Stated goal:
Copy the data below line for line, with no changes to any wording, and leave the pictures out of your copy.
::::::::
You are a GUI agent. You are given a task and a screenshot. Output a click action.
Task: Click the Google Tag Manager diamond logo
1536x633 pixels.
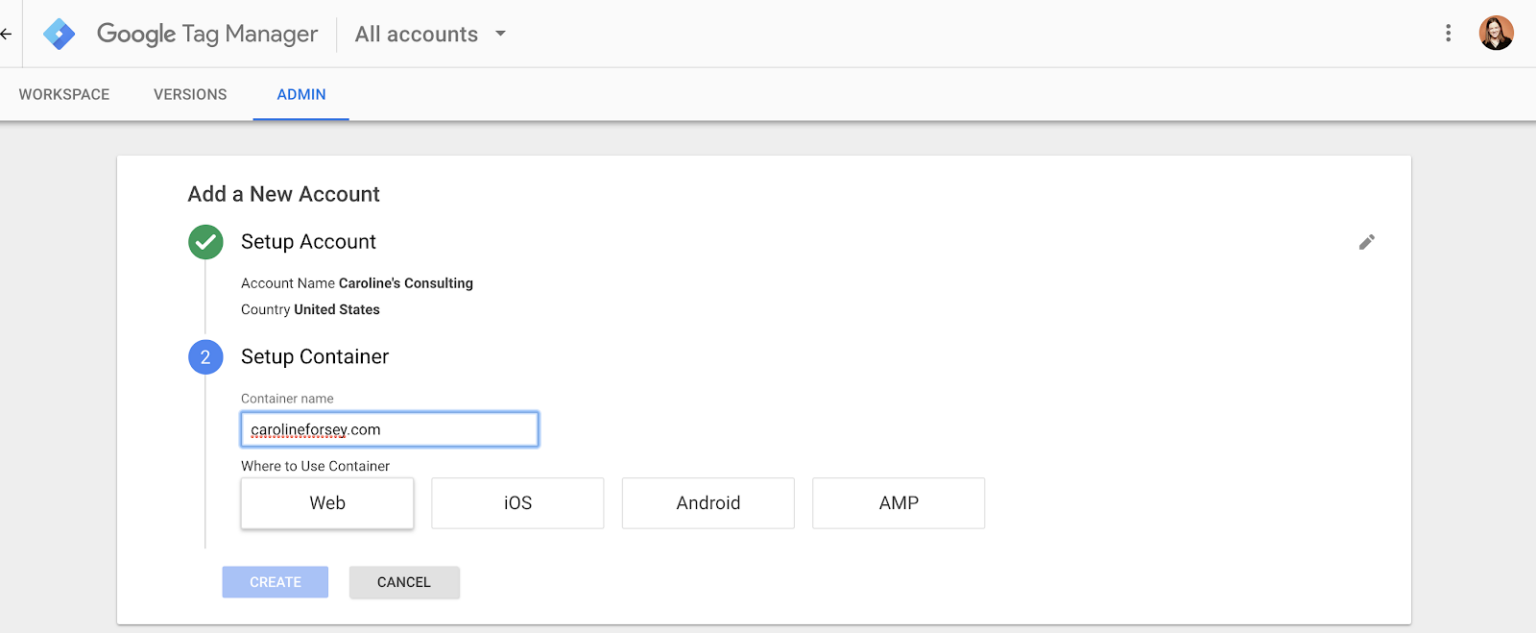click(58, 33)
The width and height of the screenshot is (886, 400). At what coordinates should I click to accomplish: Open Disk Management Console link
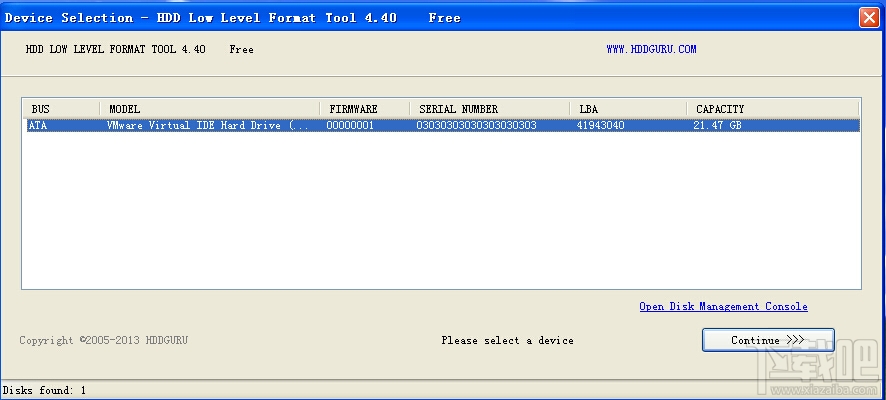click(x=723, y=306)
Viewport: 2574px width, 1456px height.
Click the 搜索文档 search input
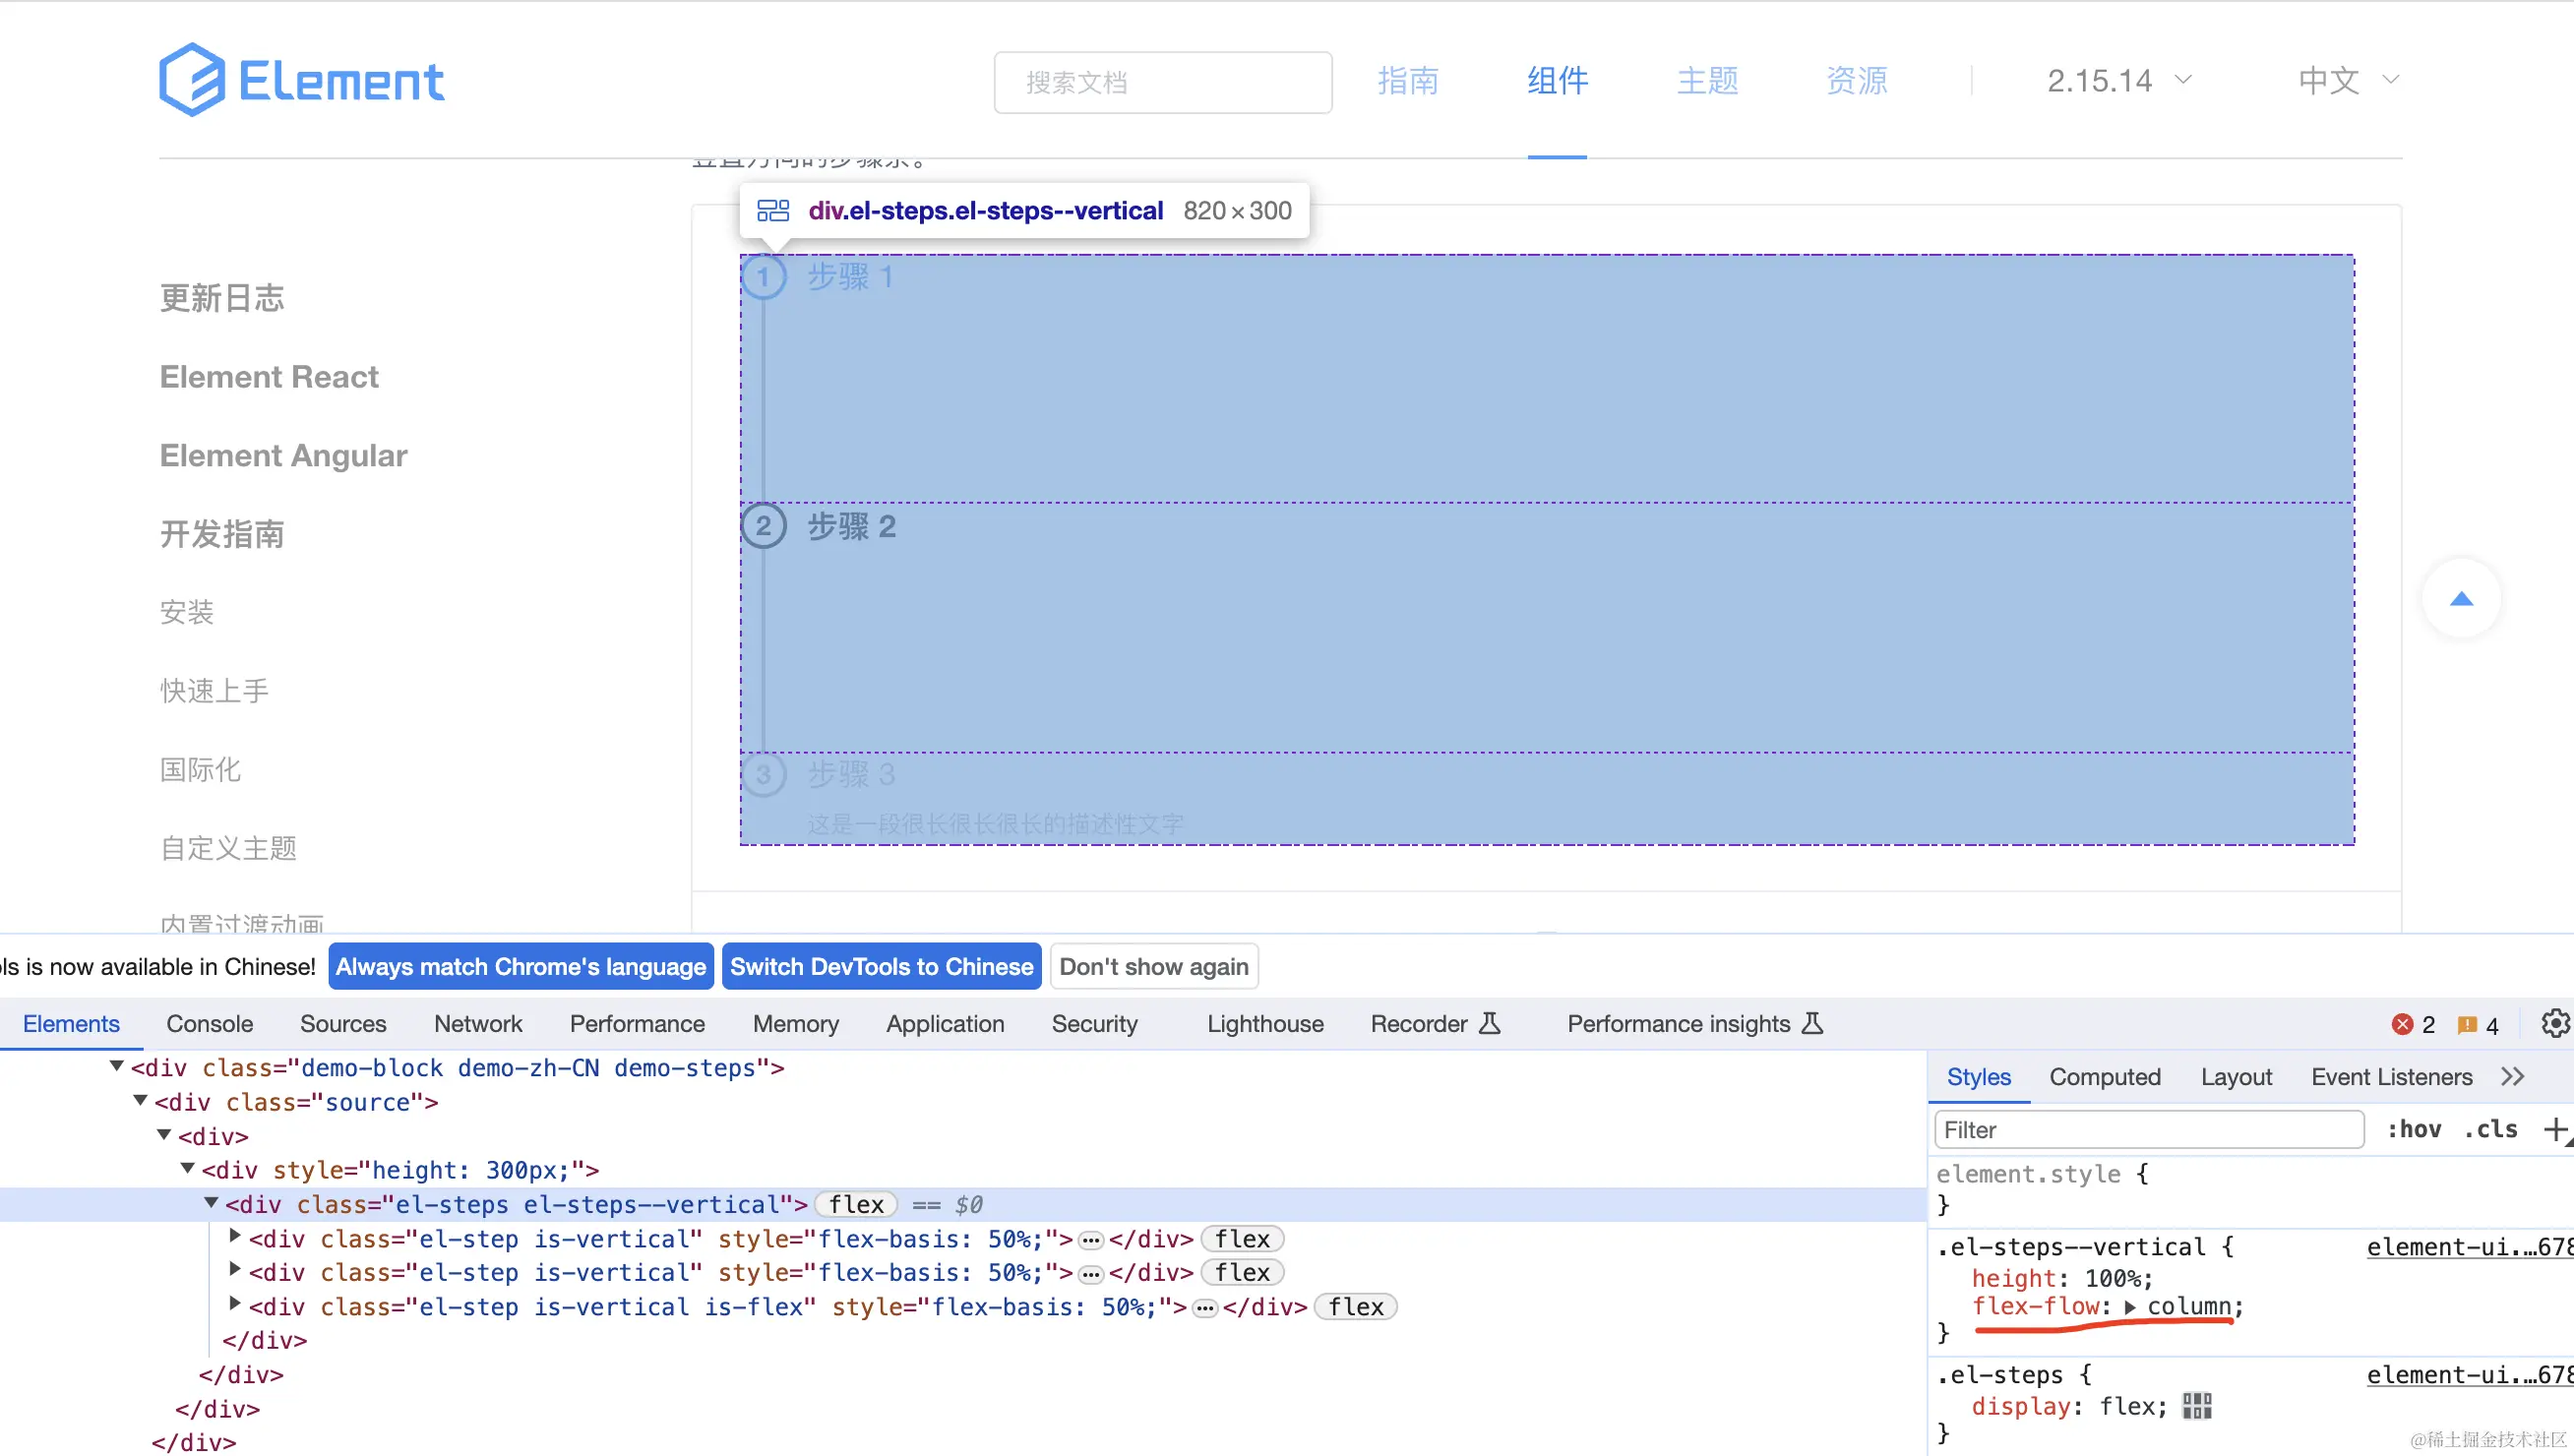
::::::::
Final result:
You are a GUI agent. You are given a task and a screenshot. Output a click action.
Task: Click the Google Tag Manager diamond logo
1536x633 pixels.
click(58, 33)
The width and height of the screenshot is (886, 400). At what coordinates should I click to accomplish: Open Disk Management Console link
click(x=723, y=306)
Viewport: 2574px width, 1456px height.
Click the 搜索文档 search input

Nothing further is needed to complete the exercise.